Items listed in a dataset:
+ + + +

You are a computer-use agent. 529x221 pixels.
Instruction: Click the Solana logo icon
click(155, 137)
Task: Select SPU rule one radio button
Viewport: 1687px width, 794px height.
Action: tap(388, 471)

+ + + +

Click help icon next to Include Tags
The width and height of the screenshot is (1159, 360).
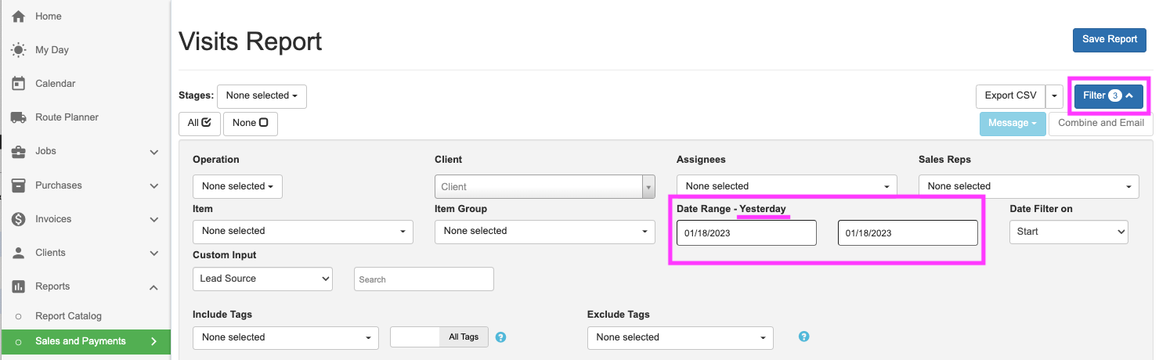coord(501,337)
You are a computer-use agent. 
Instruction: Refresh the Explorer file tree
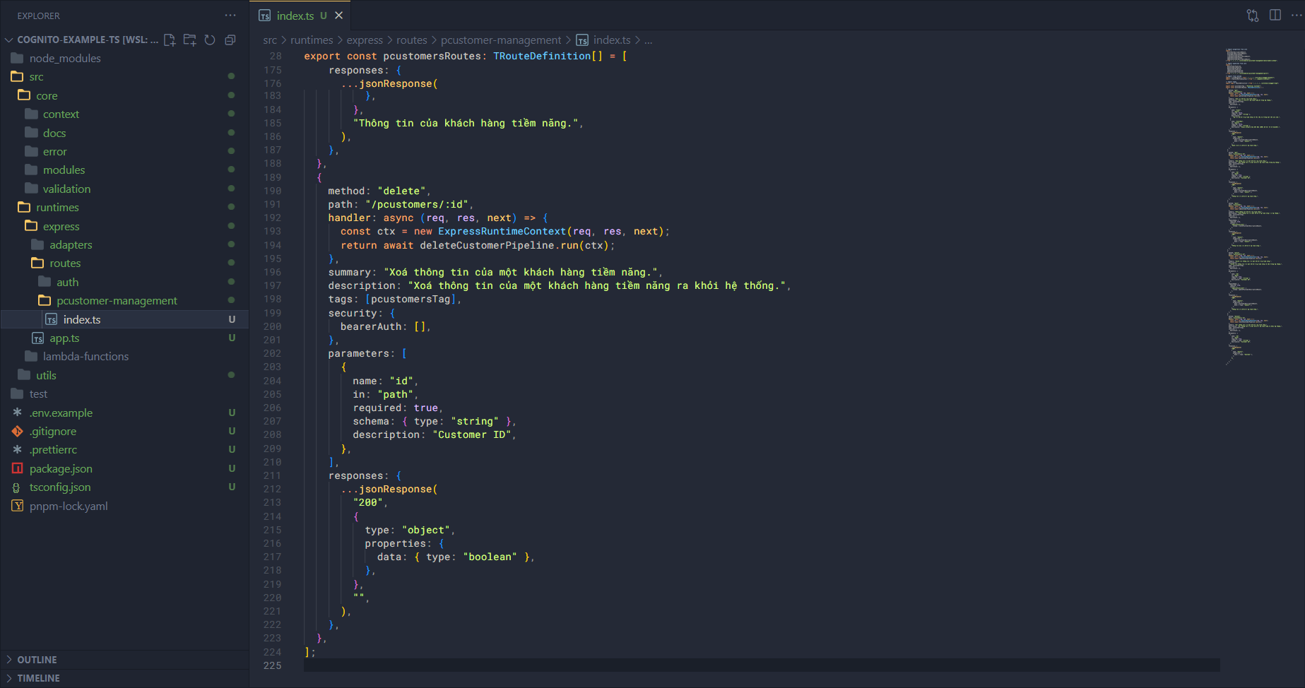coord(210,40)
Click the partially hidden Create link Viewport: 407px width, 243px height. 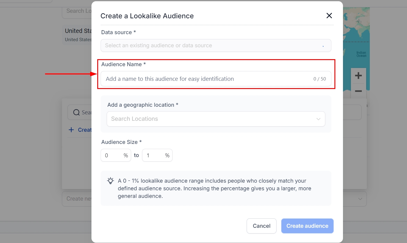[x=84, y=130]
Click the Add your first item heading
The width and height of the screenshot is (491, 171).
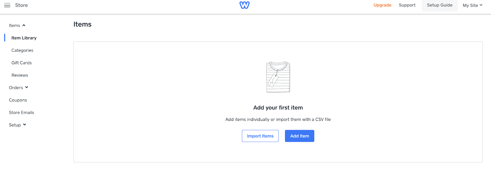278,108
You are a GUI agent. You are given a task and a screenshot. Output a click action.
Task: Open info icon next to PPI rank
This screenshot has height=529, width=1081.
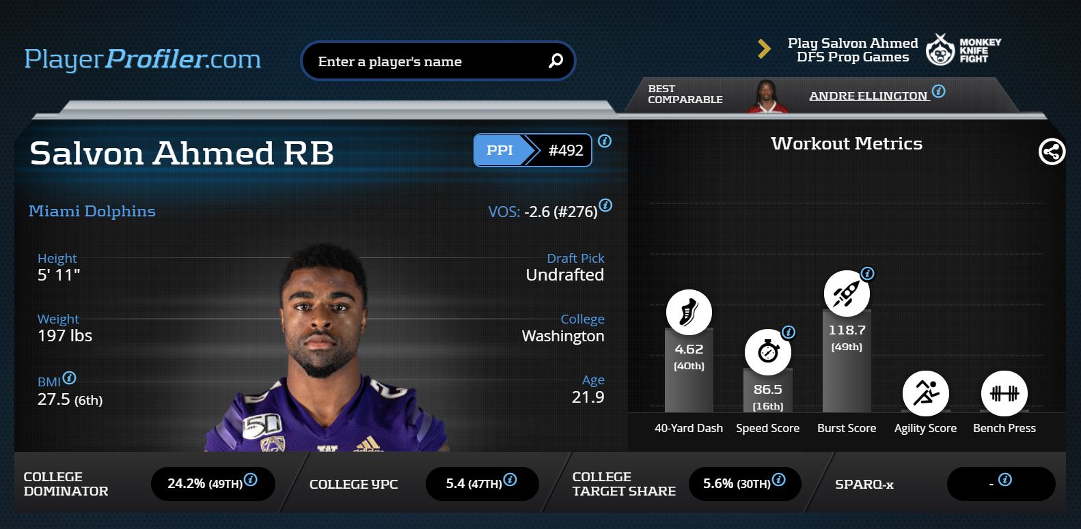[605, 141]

+ + + +

What you are asked to do:
What is the number of lines in the records that include the word "computer"? Answer with that number only.

Written answer:
2